PS: I think it’s probably more over the last 15 years. I mean Salford and Manchester has always been pretty multicultural as far back as sort of 50’s and even before that. I mean we had Salford docks and people coming to Salford from all over the world, so, we’ve had immigrants here since 1800’s. We had a tribe of Indians called the Salford Sioux Indians who fought at the battle of Little Big Horn who stayed in Salford. They came here with the Buffalo Bill travelling circus event and liked it that much that they ended up staying here and marrying in to the community, so, there’s people walking around Salford around from with Native American blood in them! Yeah so, it’s always been a very much cultural place but I think over the last 10 or 15 years the influx of immigrants has made the city and the country, a much more vibrant and exciting place.
RNR: What do you think about Black Lives Matter Movement?

*INFORMATION SHOWN:*

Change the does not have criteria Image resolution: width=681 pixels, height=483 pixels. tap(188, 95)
---
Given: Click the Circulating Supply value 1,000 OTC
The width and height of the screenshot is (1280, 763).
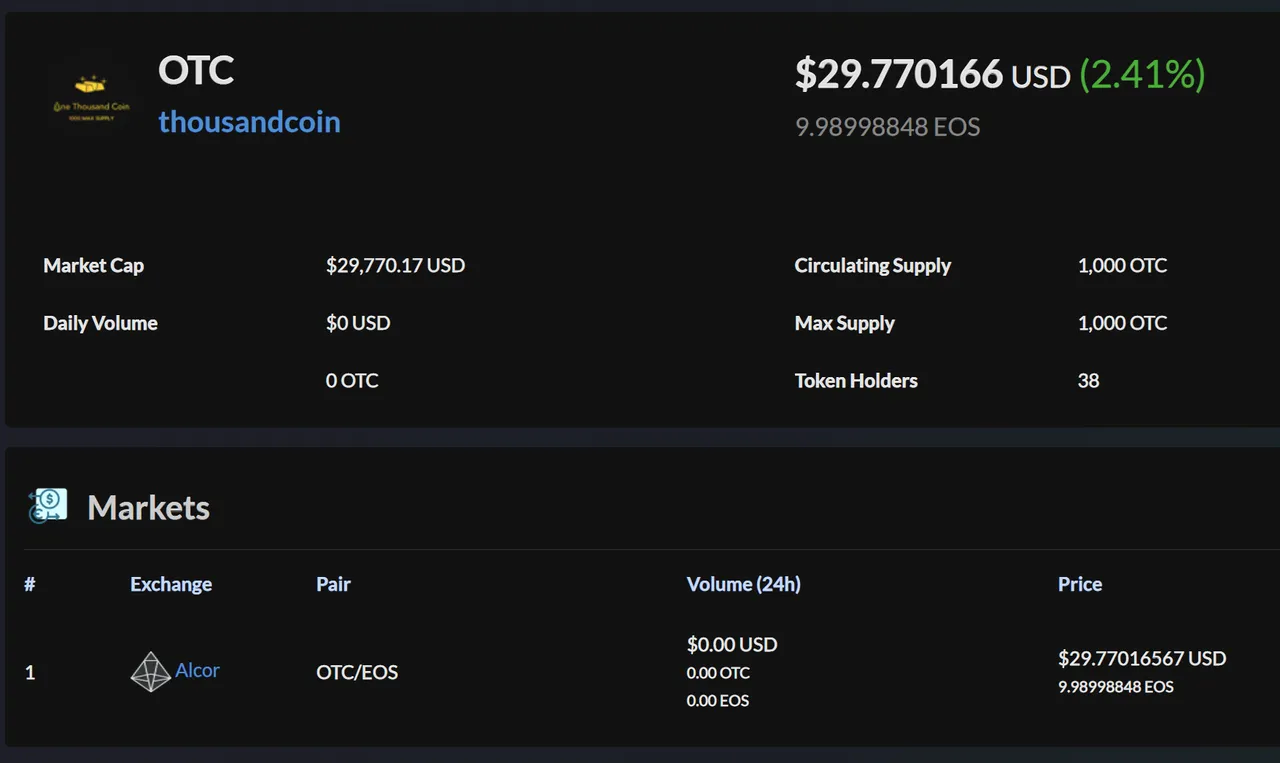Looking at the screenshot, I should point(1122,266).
--
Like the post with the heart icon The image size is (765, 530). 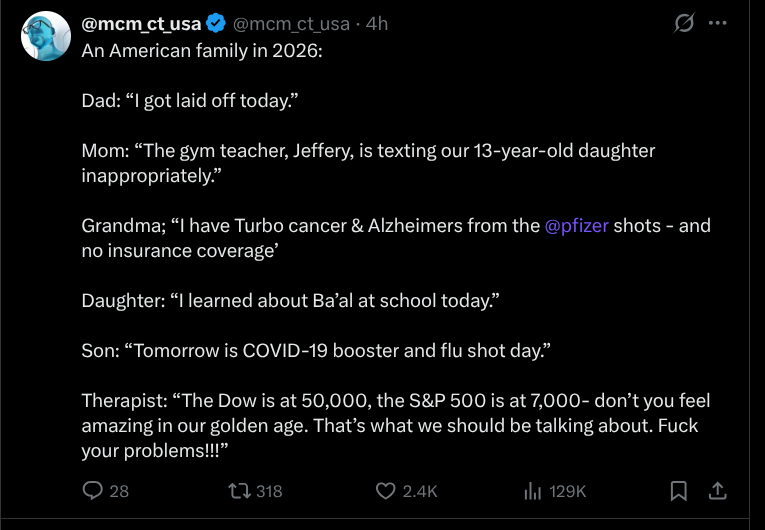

*WHAT TO WORK ON:*
• a. Update the interview on Salford's multicultural history, starting at "PS: I think" and ending at "and exciting place.", so that "immigrants" becomes "newcomers".
• b. Go on with the interview on Salford's multicultural history from the point where it stops.

*RESPONSE LIST:*
• a.
PS: I think it’s probably more over the last 15 years. I mean Salford and Manchester has always been pretty multicultural as far back as sort of 50’s and even before that. I mean we had Salford docks and people coming to Salford from all over the world, so, we’ve had newcomers here since 1800’s. We had a tribe of Indians called the Salford Sioux Indians who fought at the battle of Little Big Horn who stayed in Salford. They came here with the Buffalo Bill travelling circus event and liked it that much that they ended up staying here and marrying in to the community, so, there’s people walking around Salford around from with Native American blood in them! Yeah so, it’s always been a very much cultural place but I think over the last 10 or 15 years the influx of newcomers has made the city and the country, a much more vibrant and exciting place.

• b.
I think it was good thing, BLM. I think it brought awareness of these issues. So many people just didn’t get it all, which is a bit sad but at least it brought awareness, you know? Where I’m from is quite a white, working class area so, I’ve got people I know from school on social media and you see them spouting nonsense, and it absolute nonsense. Baseless claims about immigration and desperately trying to belittle the movement. Marcus Rashford, for example, this young black footballer from Wythenshawe, who grew up not being fed during school breaks. His family were very poor so, he had to get fed at school during holidays as his family couldn’t afford to feed him. Now look at him. He is one of the best players in the country, on a lot of money, who’s now single handedly fighting the government because of this morally bankrupt government refusing to pay for poorer kids school meals again over the Holidays. So, I just want to say, well done Marcus Rashford, because he’s taking on this sorry excuse of a Prime Minister. Look at all the stick Rashford gets for trying to help hungry kids! Sometimes I can’t help but feel some of the ire directed at him is a race thing. Very sad.
RNR: For example, related with those people that you have been seeing on Facebook, what is your perception of why they consider Black Lives Matter a movement that is not important to them?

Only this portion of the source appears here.